* BEGIN Data supplied *

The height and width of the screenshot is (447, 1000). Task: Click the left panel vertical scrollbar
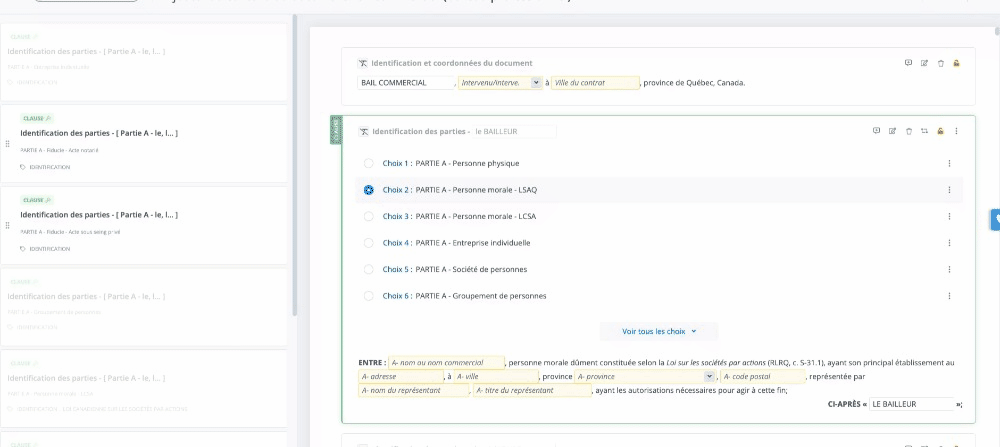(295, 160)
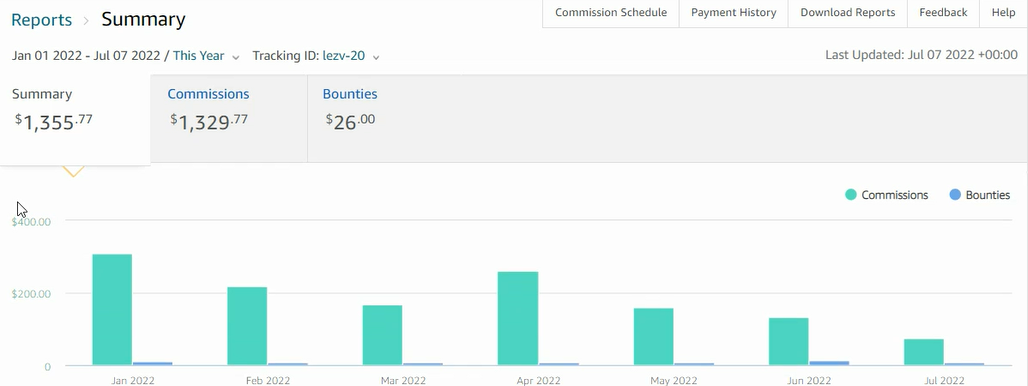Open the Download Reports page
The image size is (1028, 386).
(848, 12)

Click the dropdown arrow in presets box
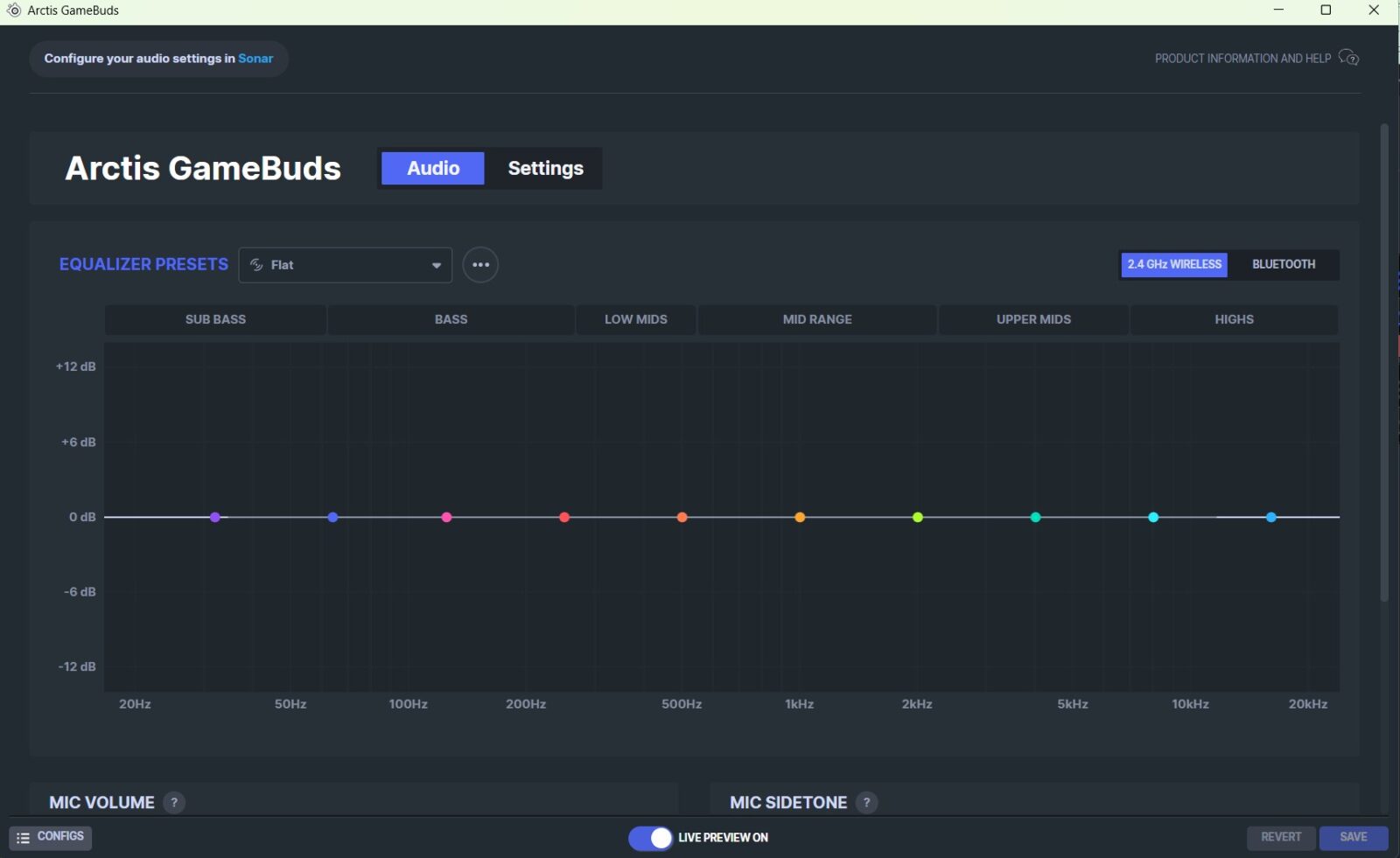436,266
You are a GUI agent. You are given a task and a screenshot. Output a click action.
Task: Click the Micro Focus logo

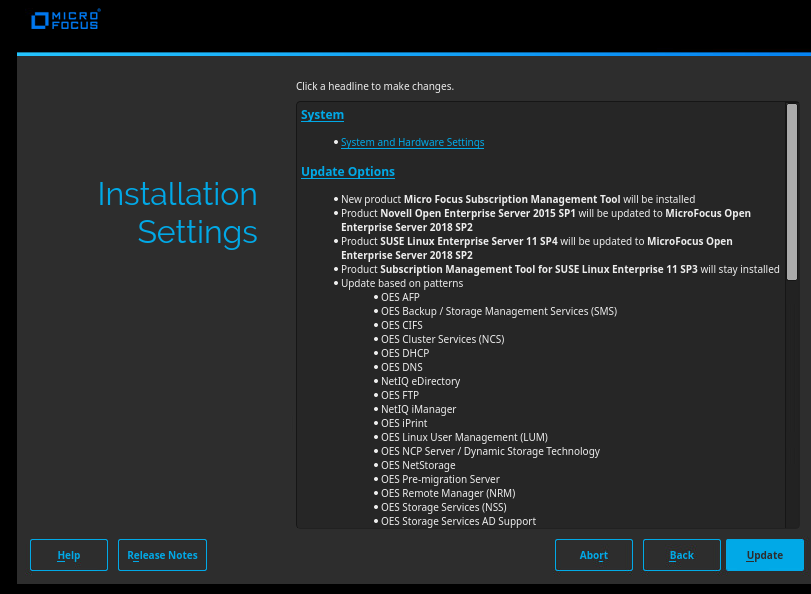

* END Data supplied *

Prompt: Output all of the rows above verbatim, omitting the pictures.

Response for this exercise:
The height and width of the screenshot is (447, 1000). Task: Click the left panel vertical scrollbar
(295, 160)
Open the Download Reports page
The image size is (1028, 386).
(848, 12)

Click the dropdown arrow in presets box
436,266
You are a GUI agent. You are given a task and a screenshot. Output a click action.
Task: Click the Micro Focus logo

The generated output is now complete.